With a new year – one that will feature a federal election in which all parties will be asked to articulate their vision of Canada’s digital future – there is a chance to hit the policy reset button on issues that have lagged or veered off course.
There is no shortage of possibilities, but my weekly technology law column (Toronto Star version, homepage version) notes the following four concerns should be top of mind for policy makers and politicians:
1. The centerpiece of any national digital strategy is connectivity since ensuring that all Canadians have access to affordable, competitive high-speed Internet services is a basic pre-requisite for most other issues. To the disappointment of many, last year’s long overdue digital strategy included a connectivity target that ranked among the weakest in the developed world.
Its speed target of 5 Mbps is not even considered high-speed in some countries and the government’s goal of 98 per cent access means that thousands of Canadians will still not even have access to that speed. With the United States recently setting a 10 Mbps target, Canada should rethink its approach by at least matching the U.S. benchmark and setting a clear aim of 100 per cent coverage.
2. The Digital Privacy Act, which was introduced in the Senate last year as Bill S-4, was supposed to be an easy sell and policy win for a government focused on consumer issues. It includes long overdue security breach disclosure requirements that will force companies to notify Canadians when their personal information has been placed at risk.
However, the dominant story of the bill has been the unnecessary expansion of voluntary disclosure of personal information at the very time that the Supreme Court of Canada has ruled that Canadians have a reasonable expectation of privacy in such information. The government’s weak attempts to justify the changes have not convinced their newly-appointed federal privacy commissioner and with committee hearings likely to start in February, Industry Minister James Moore should use the opportunity to scrap the change.
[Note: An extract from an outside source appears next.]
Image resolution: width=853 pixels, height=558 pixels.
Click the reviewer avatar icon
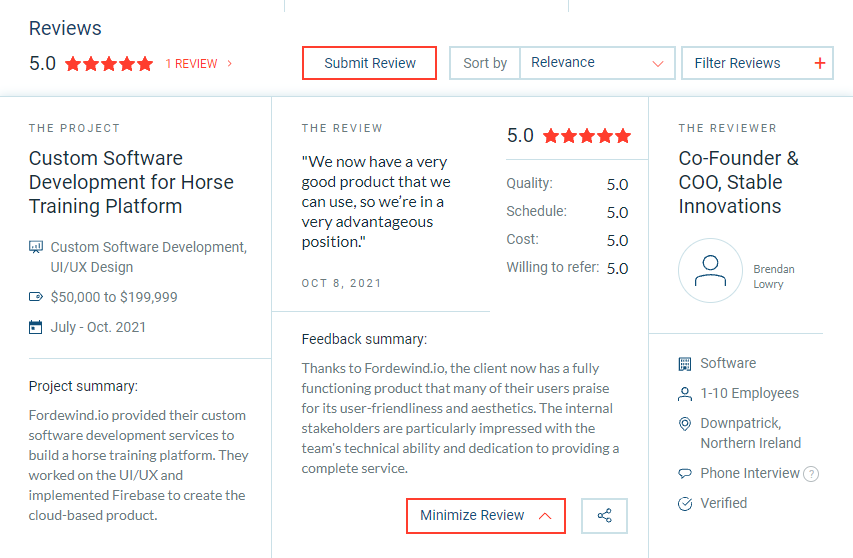tap(710, 270)
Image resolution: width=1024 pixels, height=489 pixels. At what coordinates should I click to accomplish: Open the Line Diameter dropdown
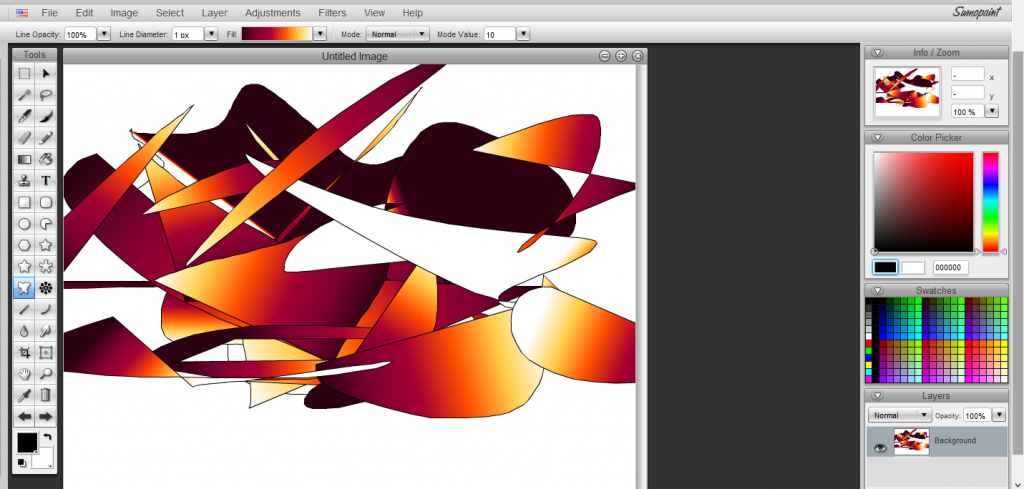point(211,34)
3. The Canadian Radio-television and Telecommunications Commission will take centre stage early in the new year as it releases the results from several hearings, most notably the “TalkTV” consultation that will undoubtedly include mandatory “pick-and-pay” television packages for consumers. Yet the CRTC’s work on both broadcast and telecom regulation has been undermined by an outdated legal framework that artificially separates the two fields that are now inextricably linked.
As a regulator, the CRTC is not in a position to fix a broken system. Rather, it falls to the government to begin the process of creating a single communications law that better reflects modern realities. While that reform won’t happen before the fall election, it should begin to lay the groundwork for legislative reform with a comprehensive review of the current system and alternatives for change.
4. Treasury Board President Tony Clement has been a vocal advocate of open government, last year releasing an updated Action Plan on Open Government. Yet the framework has rightly come under criticism for failing to address the access to information system, which is in desperate need of both financial support and legislative reform.
As the single most important part of any open government policy, ignoring access to information consigns the entire effort to failure. While Clement now says there is insufficient time for a comprehensive review before the fall election, there is no need to wait to inject the system with much needed financial stability and to establish timelines for a legal overhaul.